The task: Search the listing for the word "resize". Copy every line where it is found.
*** Information given Section Begins ***
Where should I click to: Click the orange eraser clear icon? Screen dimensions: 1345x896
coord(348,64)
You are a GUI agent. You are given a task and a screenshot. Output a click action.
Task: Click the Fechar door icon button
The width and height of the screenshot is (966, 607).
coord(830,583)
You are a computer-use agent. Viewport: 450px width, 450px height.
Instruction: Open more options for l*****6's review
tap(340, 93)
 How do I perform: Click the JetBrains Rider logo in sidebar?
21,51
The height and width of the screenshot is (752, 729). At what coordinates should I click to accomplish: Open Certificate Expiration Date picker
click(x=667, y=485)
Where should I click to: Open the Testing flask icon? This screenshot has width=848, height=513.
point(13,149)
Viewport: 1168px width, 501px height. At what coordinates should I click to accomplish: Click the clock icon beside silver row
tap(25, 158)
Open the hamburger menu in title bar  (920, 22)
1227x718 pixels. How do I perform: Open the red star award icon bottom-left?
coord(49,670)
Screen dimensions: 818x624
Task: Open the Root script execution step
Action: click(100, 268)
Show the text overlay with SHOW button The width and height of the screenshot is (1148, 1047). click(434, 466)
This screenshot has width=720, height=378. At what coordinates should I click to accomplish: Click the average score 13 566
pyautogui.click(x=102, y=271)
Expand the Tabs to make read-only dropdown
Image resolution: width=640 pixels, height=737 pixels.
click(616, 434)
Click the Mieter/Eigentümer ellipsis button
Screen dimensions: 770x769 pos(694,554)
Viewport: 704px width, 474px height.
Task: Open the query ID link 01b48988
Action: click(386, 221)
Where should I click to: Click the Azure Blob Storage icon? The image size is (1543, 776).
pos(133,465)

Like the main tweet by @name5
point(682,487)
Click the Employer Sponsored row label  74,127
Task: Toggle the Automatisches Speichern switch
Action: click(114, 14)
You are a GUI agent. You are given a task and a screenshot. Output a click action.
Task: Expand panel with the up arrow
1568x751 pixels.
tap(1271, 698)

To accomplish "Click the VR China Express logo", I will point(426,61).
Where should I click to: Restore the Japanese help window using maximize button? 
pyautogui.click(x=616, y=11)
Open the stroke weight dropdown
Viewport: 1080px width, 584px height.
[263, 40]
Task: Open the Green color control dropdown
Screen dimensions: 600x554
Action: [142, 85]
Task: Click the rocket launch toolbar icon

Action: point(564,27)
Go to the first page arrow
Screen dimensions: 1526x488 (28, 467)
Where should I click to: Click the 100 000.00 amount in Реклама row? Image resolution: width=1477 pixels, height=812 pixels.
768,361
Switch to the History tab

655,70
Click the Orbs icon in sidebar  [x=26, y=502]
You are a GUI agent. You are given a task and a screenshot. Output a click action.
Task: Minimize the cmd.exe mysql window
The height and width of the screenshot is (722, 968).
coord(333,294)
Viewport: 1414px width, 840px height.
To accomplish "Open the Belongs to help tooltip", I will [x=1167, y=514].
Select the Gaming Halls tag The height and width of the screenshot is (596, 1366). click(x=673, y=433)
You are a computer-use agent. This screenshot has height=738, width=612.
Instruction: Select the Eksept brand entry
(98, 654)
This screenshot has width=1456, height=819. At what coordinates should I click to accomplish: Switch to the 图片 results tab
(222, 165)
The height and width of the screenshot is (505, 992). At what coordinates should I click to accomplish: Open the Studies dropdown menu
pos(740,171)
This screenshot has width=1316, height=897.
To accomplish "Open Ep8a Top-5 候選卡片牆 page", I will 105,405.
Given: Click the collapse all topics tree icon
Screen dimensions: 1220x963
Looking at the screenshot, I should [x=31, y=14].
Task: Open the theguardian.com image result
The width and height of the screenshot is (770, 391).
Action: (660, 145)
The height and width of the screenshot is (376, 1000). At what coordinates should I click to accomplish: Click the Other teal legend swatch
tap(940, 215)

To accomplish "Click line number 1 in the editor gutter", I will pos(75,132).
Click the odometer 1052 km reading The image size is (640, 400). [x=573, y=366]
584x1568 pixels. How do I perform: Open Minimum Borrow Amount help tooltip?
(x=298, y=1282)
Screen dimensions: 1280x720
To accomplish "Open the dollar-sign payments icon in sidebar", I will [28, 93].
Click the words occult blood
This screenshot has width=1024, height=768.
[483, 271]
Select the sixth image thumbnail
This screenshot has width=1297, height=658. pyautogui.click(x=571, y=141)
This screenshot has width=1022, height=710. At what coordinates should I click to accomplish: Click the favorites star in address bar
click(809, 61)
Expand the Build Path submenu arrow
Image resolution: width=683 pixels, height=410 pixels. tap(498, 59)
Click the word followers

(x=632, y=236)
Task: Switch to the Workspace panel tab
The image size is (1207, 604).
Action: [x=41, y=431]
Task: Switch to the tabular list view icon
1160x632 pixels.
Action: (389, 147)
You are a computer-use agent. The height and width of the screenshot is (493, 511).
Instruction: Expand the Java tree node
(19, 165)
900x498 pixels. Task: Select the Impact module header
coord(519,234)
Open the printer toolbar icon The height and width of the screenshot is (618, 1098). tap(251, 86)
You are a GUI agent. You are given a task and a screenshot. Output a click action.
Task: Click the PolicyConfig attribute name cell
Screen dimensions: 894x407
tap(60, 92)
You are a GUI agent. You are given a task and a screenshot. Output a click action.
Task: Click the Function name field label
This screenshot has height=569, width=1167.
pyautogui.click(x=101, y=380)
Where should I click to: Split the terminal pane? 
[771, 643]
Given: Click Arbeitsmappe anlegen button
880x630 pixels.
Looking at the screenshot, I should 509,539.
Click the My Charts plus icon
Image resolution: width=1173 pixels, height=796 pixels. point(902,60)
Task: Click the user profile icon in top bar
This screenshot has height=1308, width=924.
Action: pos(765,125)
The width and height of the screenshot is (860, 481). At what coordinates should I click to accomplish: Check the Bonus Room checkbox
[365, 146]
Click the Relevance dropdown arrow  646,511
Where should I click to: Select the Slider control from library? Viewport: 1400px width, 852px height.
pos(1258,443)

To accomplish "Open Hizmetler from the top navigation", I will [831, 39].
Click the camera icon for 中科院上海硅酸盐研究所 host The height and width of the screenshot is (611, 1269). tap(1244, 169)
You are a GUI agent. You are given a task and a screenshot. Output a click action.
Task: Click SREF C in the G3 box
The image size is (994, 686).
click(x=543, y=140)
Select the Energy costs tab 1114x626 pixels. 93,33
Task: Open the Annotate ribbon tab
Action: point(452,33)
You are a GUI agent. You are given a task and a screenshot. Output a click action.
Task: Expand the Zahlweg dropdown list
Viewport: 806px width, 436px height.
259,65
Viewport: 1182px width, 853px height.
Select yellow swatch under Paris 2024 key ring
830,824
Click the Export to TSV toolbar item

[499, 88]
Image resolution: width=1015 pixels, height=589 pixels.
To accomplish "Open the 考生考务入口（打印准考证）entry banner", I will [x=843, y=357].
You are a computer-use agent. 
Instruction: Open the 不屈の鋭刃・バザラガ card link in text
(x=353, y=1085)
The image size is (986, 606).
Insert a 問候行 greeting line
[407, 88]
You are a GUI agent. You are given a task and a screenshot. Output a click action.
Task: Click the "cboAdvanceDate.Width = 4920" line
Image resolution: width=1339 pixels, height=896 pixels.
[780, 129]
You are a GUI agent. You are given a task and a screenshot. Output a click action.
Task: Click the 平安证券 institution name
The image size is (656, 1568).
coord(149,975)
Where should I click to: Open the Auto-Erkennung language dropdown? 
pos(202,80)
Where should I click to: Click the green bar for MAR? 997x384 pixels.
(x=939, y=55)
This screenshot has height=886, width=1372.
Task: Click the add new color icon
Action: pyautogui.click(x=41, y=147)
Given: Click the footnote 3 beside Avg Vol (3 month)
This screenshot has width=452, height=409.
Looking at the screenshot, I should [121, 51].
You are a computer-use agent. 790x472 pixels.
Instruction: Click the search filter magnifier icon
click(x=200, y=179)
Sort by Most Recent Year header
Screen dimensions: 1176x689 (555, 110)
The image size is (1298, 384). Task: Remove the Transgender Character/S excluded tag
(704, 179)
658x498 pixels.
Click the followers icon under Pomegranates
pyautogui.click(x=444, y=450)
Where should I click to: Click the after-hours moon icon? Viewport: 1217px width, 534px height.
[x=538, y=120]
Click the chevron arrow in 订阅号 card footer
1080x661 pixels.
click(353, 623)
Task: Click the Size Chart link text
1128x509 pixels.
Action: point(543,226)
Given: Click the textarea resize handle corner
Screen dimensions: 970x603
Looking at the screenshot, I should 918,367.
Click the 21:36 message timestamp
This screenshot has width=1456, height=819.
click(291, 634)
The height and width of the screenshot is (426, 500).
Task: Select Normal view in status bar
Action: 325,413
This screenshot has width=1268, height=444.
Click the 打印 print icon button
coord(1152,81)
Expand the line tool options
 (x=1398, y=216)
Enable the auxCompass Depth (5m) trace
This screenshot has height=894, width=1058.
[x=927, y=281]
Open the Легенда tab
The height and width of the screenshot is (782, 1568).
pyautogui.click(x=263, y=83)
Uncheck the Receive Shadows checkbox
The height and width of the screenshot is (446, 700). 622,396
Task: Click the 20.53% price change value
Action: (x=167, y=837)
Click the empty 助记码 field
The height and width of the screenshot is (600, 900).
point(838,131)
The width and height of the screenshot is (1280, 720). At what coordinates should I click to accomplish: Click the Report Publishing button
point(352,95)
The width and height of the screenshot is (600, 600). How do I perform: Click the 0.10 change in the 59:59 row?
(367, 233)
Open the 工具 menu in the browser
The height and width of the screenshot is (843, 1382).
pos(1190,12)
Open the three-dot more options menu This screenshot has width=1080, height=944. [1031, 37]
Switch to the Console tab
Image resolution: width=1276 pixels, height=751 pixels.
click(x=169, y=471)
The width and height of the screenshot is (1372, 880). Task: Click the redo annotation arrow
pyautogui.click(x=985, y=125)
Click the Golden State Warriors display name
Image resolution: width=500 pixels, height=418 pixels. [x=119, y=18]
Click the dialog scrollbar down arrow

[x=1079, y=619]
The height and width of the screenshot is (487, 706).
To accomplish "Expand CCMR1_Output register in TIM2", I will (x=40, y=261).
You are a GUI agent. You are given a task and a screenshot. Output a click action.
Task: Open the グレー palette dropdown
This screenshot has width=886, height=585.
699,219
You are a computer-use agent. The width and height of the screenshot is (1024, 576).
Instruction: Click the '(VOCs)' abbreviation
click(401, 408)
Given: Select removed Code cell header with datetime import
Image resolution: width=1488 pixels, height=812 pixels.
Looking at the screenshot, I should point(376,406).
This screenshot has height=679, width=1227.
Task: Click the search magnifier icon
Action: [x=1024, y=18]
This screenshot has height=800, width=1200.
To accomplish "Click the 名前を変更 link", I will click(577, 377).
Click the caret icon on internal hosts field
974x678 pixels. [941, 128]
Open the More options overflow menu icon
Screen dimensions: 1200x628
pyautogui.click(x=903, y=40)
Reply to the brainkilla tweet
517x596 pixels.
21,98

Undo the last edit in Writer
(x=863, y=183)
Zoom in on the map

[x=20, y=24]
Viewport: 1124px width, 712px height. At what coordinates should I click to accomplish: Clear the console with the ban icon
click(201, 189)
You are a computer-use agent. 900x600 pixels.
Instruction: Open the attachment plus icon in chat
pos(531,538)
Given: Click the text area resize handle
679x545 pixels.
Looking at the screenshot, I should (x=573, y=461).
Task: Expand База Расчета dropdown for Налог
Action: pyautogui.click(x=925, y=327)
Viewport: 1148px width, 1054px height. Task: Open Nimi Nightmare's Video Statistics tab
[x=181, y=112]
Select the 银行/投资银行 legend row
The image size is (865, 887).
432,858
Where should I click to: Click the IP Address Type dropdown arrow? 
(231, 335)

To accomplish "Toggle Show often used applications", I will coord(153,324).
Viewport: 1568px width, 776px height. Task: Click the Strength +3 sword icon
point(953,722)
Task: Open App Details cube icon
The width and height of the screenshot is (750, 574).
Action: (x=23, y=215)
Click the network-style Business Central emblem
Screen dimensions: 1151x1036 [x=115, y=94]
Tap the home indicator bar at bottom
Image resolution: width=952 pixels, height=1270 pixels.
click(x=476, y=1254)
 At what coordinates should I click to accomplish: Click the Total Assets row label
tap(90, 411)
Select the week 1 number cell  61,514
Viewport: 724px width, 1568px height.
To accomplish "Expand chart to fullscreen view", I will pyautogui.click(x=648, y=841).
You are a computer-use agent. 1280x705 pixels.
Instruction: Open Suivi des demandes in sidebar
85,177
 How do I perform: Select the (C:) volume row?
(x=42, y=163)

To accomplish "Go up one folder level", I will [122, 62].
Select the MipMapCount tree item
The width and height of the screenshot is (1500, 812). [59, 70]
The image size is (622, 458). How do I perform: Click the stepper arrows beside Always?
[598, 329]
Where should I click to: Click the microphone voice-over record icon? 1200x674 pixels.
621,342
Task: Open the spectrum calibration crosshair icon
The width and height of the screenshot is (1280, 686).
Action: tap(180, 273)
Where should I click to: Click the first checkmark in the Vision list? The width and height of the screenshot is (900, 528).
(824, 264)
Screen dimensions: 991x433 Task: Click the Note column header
*** Information given Section Ends ***
Answer:
Given: Click the textarea resize handle corner
Given: Click the text area resize handle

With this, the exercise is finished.